* GIVEN INSTRUCTION
Reproduce, without any changes, every line from the one containing "Select the scene value 1_A" through the last line of the items below, including both of those lines.

* ENTRIES
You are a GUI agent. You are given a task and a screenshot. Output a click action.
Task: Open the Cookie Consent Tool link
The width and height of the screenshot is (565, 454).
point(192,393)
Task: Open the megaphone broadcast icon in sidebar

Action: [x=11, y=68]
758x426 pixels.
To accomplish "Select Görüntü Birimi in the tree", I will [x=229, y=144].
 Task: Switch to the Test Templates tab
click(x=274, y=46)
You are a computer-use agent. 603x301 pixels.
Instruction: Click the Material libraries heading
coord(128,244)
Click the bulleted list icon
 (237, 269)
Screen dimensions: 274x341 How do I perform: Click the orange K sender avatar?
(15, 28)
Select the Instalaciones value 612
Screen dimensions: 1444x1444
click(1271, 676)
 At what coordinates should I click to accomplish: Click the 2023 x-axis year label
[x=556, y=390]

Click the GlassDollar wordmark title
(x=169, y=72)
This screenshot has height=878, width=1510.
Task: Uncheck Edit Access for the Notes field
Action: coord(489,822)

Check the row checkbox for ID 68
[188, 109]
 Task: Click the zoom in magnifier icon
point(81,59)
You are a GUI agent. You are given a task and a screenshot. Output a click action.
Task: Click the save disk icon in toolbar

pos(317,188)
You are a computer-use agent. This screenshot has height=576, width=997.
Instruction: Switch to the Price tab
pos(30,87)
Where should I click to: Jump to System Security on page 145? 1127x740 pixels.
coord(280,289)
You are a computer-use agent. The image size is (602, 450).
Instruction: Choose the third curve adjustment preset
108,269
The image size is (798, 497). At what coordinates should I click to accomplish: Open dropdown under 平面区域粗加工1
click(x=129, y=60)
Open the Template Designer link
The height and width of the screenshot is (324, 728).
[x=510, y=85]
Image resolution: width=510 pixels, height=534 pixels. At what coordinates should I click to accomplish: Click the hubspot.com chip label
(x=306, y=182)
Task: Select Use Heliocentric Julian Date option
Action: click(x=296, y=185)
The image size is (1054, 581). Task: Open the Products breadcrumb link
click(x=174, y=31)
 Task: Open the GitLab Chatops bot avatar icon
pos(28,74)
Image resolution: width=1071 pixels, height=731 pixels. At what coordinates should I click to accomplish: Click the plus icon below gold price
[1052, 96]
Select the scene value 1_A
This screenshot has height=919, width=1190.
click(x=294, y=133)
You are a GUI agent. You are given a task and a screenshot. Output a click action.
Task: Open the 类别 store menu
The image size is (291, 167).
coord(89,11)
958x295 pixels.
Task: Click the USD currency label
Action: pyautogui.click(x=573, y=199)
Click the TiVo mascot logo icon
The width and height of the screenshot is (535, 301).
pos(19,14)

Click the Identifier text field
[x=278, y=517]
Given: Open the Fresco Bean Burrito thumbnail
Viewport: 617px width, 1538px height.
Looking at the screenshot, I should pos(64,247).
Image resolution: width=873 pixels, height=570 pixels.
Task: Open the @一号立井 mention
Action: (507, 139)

* REPLY
Select the scene value 1_A
This screenshot has height=919, width=1190.
click(x=294, y=133)
You are a GUI agent. You are given a task and a screenshot. Output a click action.
Task: Open the 类别 store menu
The image size is (291, 167).
coord(89,11)
958x295 pixels.
Task: Click the USD currency label
Action: pyautogui.click(x=573, y=199)
Click the TiVo mascot logo icon
The width and height of the screenshot is (535, 301).
pos(19,14)

Click the Identifier text field
[x=278, y=517]
Given: Open the Fresco Bean Burrito thumbnail
Viewport: 617px width, 1538px height.
Looking at the screenshot, I should pos(64,247).
Image resolution: width=873 pixels, height=570 pixels.
Task: Open the @一号立井 mention
Action: (507, 139)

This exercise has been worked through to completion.